Python NumPy: Array Operations and Scientific Computing

NumPy is the foundation of Python's scientific computing stack — nearly every data science and ML library (pandas, scikit-learn, PyTorch, TensorFlow) builds on NumPy arrays. Its power comes from vectorised operations implemented in C, which run 10–100x faster than equivalent Python loops, and from broadcasting rules that let you operate on arrays of different shapes without explicit looping.

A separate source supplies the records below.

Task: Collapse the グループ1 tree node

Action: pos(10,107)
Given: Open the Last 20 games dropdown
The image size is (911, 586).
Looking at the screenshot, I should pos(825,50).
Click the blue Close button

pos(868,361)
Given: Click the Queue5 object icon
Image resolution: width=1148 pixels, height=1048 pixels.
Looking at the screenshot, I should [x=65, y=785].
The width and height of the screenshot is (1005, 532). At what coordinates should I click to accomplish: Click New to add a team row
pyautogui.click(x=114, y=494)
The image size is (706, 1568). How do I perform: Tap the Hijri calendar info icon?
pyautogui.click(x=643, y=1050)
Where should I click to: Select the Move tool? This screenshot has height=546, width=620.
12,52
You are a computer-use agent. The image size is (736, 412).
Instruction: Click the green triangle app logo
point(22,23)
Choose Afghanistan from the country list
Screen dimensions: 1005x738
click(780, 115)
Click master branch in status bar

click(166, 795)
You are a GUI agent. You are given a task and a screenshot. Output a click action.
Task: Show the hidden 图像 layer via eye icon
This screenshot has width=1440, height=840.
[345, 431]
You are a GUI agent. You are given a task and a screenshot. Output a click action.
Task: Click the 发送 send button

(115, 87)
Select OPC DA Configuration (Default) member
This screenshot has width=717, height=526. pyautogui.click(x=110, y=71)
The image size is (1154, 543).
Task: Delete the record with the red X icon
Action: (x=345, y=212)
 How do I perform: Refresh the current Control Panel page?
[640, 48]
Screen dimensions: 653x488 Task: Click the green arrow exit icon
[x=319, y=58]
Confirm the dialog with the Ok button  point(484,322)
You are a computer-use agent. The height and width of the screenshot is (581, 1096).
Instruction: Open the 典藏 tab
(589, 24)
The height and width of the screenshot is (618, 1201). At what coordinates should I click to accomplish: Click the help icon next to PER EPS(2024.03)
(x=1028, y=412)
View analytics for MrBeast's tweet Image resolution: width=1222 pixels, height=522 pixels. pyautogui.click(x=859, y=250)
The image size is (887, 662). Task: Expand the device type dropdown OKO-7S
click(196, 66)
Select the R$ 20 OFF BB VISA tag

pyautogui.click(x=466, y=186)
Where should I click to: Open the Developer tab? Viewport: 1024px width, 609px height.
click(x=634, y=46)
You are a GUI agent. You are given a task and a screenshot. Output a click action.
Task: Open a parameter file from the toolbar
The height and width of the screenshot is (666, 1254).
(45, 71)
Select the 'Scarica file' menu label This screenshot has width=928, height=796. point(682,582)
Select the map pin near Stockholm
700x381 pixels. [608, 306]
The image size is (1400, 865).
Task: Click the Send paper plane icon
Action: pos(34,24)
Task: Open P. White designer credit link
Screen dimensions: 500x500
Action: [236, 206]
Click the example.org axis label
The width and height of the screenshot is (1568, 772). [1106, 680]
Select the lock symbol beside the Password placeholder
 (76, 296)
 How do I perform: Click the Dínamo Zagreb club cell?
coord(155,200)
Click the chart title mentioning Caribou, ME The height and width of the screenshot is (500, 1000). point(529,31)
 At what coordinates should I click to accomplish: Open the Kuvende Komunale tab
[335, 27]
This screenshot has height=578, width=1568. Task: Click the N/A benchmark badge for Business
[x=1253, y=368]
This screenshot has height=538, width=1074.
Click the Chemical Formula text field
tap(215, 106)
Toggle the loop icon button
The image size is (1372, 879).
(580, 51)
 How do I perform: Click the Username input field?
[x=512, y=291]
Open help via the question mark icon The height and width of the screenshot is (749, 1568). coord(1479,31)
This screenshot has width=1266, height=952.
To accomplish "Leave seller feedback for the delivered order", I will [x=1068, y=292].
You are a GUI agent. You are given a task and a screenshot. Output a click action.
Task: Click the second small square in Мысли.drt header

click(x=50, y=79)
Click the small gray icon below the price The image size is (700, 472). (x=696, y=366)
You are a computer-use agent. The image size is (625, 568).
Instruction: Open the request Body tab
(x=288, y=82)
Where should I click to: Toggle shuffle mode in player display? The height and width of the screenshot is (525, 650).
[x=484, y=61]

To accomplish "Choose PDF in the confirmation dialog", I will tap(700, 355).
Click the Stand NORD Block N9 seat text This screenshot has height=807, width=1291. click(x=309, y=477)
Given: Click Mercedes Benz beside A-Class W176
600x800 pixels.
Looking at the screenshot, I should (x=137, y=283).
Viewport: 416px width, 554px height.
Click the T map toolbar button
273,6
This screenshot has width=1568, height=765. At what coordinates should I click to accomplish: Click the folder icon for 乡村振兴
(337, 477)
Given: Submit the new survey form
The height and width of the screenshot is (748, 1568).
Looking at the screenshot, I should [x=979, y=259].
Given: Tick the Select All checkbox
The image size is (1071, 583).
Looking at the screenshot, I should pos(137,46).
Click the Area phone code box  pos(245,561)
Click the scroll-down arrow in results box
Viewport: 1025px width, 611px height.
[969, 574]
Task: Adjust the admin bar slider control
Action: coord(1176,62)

Mastering NumPy unlocks efficient data manipulation, numerical algorithms, and the mental model shared across the entire scientific Python ecosystem.

This guide covers array creation, indexing and slicing, broadcasting, universal functions, linear algebra, random number generation, performance optimisation with views versus copies, and practical scientific computing patterns used in machine learning preprocessing.

Array Creation
Indexing, Slicing and Fancy Indexing
Broadcasting Rules
Universal Functions and Aggregations
Linear Algebra
Random Number Generation
Performance: Views, Copies and Memory Layout

Array Creation

NumPy arrays are homogeneous, fixed-size, n-dimensional containers. Unlike Python lists, all elements share the same dtype, enabling SIMD-optimised C operations. Choose the creation function based on whether you have existing data, need a range, or want a filled array.

import numpy as np

# From Python lists
a = np.array([1, 2, 3, 4, 5])                     # 1-D, dtype=int64
b = np.array([[1, 2, 3], [4, 5, 6]], dtype=float)  # 2-D, explicit dtype

# Shape and metadata
print(a.shape, a.dtype, a.ndim, a.size)  # (5,) int64 1 5

# Range arrays
r1 = np.arange(0, 10, 2)          # [0, 2, 4, 6, 8]
r2 = np.linspace(0, 1, 5)         # [0.  , 0.25, 0.5 , 0.75, 1.  ]
r3 = np.logspace(0, 3, 4)         # [1., 10., 100., 1000.]

# Filled arrays
zeros = np.zeros((3, 4))           # 3×4 float64 zeros
ones = np.ones((2, 3), dtype=int)  # 2×3 int ones
eye = np.eye(4)                    # 4×4 identity matrix
full = np.full((2, 2), 7.5)       # [[7.5, 7.5], [7.5, 7.5]]
empty = np.empty((1000, 1000))     # Uninitialised — fastest, use with care

# From existing data shapes
like_zeros = np.zeros_like(b)      # Same shape and dtype as b, filled with 0
like_ones = np.ones_like(a, dtype=float)

# Reshaping
flat = np.arange(12)
matrix = flat.reshape(3, 4)       # 3×4 view (no copy if possible)
row_vec = matrix.reshape(1, -1)   # -1 = infer dimension
col_vec = matrix.reshape(-1, 1)
flat_again = matrix.ravel()       # Returns view when possible
flat_copy = matrix.flatten()      # Always returns copy

Indexing, Slicing and Fancy Indexing

NumPy slices return views — no data is copied. Modifying a slice modifies the original array, which is efficient for large datasets but a common source of subtle bugs. Fancy indexing (using integer arrays or boolean masks) always returns a copy.

import numpy as np

arr = np.arange(24).reshape(4, 6)

# Basic slicing — returns view
row0 = arr[0]           # First row
col2 = arr[:, 2]        # Third column (all rows)
submatrix = arr[1:3, 2:5]  # Rows 1-2, cols 2-4

# Negative indexing
last_row = arr[-1]
last_col = arr[:, -1]

# Step slicing
every_other = arr[::2, ::2]  # Every other row and column

# Boolean masking — always a copy
data = np.array([3, -1, 7, -5, 2, -8, 9])
positive = data[data > 0]              # [3, 7, 2, 9]
data[data < 0] = 0                     # Zero out negatives in-place
mask = (data > 2) & (data < 8)        # Combined condition
print(data[mask])                      # [3, 7]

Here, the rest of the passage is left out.